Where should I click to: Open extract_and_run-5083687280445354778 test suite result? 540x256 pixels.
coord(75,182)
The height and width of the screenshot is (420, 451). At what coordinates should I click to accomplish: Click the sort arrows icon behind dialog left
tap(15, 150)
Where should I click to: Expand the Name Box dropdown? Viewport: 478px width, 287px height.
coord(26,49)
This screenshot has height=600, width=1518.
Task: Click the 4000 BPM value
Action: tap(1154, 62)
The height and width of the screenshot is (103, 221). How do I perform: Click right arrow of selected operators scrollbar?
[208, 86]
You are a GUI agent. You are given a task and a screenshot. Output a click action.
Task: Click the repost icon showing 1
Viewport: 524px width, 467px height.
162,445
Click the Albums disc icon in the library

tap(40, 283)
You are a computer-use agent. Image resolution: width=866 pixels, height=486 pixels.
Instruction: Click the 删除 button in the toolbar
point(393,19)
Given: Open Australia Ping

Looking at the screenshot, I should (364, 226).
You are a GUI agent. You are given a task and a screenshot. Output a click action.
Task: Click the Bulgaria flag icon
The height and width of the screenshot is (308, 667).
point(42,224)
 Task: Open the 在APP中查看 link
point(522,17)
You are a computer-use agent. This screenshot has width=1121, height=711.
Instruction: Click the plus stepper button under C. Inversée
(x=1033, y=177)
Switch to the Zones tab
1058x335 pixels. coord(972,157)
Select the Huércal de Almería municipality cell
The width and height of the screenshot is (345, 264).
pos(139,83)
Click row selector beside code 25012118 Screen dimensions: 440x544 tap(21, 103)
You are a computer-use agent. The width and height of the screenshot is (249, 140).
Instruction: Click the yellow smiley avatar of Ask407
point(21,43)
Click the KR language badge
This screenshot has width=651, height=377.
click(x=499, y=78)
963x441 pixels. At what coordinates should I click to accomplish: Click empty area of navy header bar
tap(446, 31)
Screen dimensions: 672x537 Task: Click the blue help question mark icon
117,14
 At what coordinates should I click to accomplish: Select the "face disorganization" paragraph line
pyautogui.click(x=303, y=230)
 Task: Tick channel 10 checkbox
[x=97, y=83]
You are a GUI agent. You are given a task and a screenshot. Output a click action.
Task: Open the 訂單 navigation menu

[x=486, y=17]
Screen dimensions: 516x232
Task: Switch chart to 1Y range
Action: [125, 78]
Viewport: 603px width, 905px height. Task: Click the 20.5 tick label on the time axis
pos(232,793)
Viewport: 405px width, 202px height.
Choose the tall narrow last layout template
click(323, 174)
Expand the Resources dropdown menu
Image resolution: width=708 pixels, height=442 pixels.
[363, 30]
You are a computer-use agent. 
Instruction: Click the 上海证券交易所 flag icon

◆ ◆ ◆ ◆ ◆ ◆ ◆

Write out all the entries above again, replacing each "computer-use agent" with "desktop agent" and changing nothing else.

* Reply *
Where should I click to: Open extract_and_run-5083687280445354778 test suite result? 540x256 pixels.
coord(75,182)
The height and width of the screenshot is (420, 451). At what coordinates should I click to accomplish: Click the sort arrows icon behind dialog left
tap(15, 150)
Where should I click to: Expand the Name Box dropdown? Viewport: 478px width, 287px height.
coord(26,49)
This screenshot has height=600, width=1518.
Task: Click the 4000 BPM value
Action: tap(1154, 62)
The height and width of the screenshot is (103, 221). How do I perform: Click right arrow of selected operators scrollbar?
[208, 86]
You are a GUI agent. You are given a task and a screenshot. Output a click action.
Task: Click the repost icon showing 1
Viewport: 524px width, 467px height.
162,445
Click the Albums disc icon in the library

tap(40, 283)
You are a desktop agent. Image resolution: width=866 pixels, height=486 pixels.
Instruction: Click the 删除 button in the toolbar
point(393,19)
Given: Open Australia Ping

Looking at the screenshot, I should (364, 226).
You are a GUI agent. You are given a task and a screenshot. Output a click action.
Task: Click the Bulgaria flag icon
The height and width of the screenshot is (308, 667).
point(42,224)
 Task: Open the 在APP中查看 link
point(522,17)
You are a desktop agent. This screenshot has width=1121, height=711.
Instruction: Click the plus stepper button under C. Inversée
(x=1033, y=177)
Switch to the Zones tab
1058x335 pixels. coord(972,157)
Select the Huércal de Almería municipality cell
The width and height of the screenshot is (345, 264).
pos(139,83)
Click row selector beside code 25012118 Screen dimensions: 440x544 tap(21, 103)
You are a desktop agent. The width and height of the screenshot is (249, 140).
Instruction: Click the yellow smiley avatar of Ask407
point(21,43)
Click the KR language badge
This screenshot has width=651, height=377.
click(x=499, y=78)
963x441 pixels. At what coordinates should I click to accomplish: Click empty area of navy header bar
tap(446, 31)
Screen dimensions: 672x537 Task: Click the blue help question mark icon
117,14
 At what coordinates should I click to accomplish: Select the "face disorganization" paragraph line
pyautogui.click(x=303, y=230)
 Task: Tick channel 10 checkbox
[x=97, y=83]
You are a GUI agent. You are given a task and a screenshot. Output a click action.
Task: Open the 訂單 navigation menu

[x=486, y=17]
Screen dimensions: 516x232
Task: Switch chart to 1Y range
Action: [125, 78]
Viewport: 603px width, 905px height. Task: Click the 20.5 tick label on the time axis
pos(232,793)
Viewport: 405px width, 202px height.
Choose the tall narrow last layout template
click(323, 174)
Expand the Resources dropdown menu
Image resolution: width=708 pixels, height=442 pixels.
[363, 30]
You are a desktop agent. 
Instruction: Click the 上海证券交易所 flag icon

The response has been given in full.